Start of RECORD SET

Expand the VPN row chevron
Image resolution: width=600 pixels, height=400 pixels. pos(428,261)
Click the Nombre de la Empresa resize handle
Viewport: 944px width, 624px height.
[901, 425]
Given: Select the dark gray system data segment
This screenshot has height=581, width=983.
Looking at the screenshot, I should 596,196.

End of RECORD SET
Start of RECORD SET

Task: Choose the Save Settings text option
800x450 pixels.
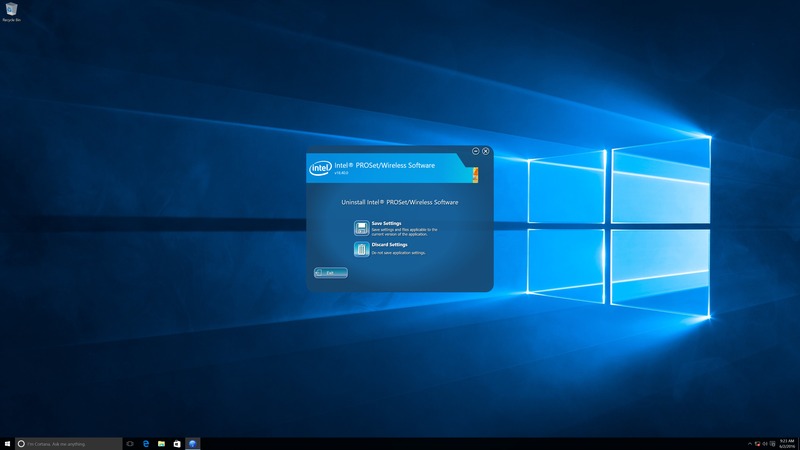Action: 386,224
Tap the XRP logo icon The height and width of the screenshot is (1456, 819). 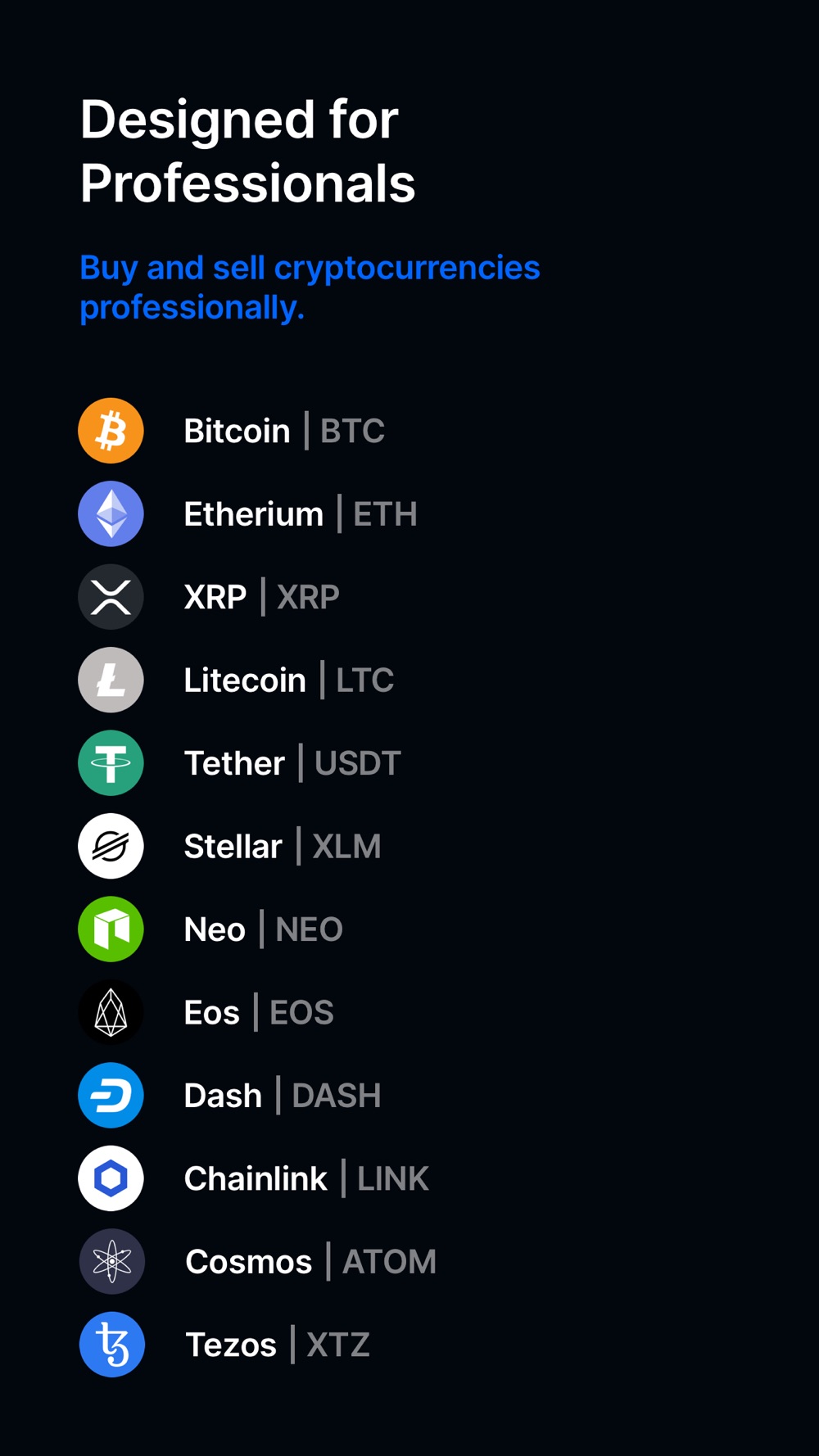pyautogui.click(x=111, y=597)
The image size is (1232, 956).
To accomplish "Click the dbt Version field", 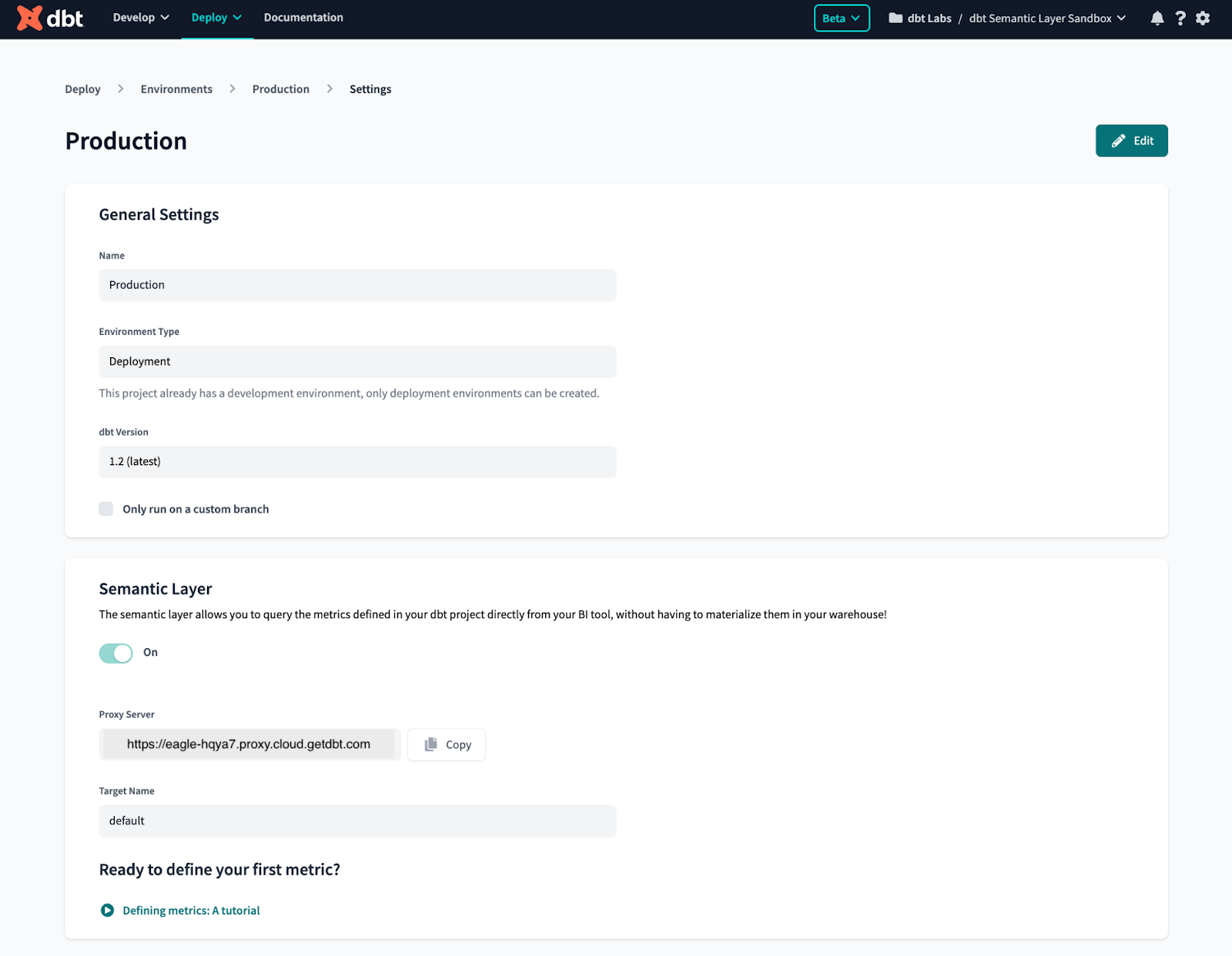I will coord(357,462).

End of RECORD SET
Start of RECORD SET

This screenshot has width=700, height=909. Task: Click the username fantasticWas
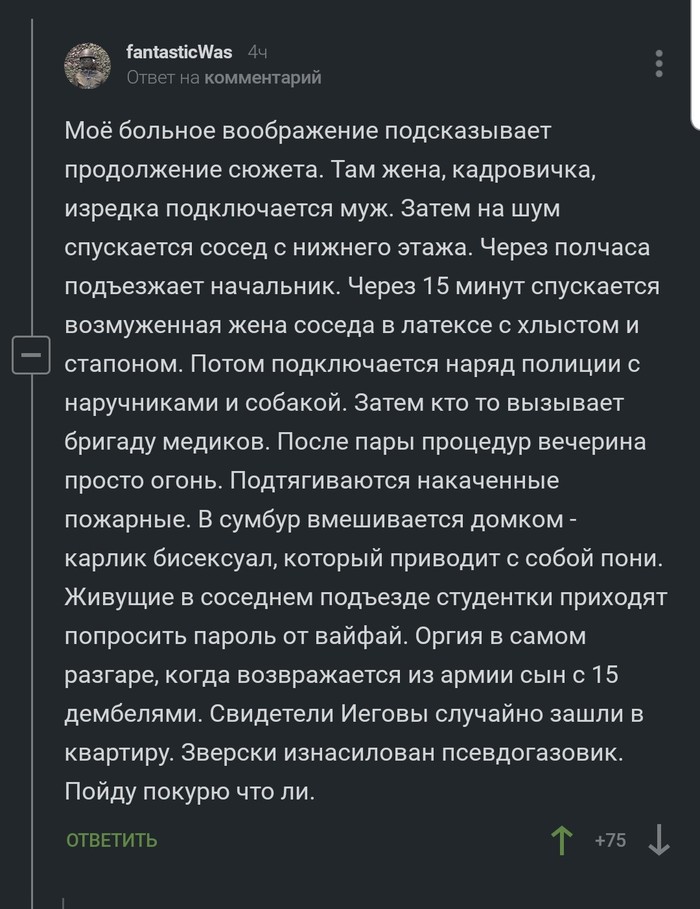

End of RECORD SET

### [EXERCISE PROMPT]
Using the data above, say how many lines include the word "Task". Write only that number.

### [WRITTEN ANSWER]
2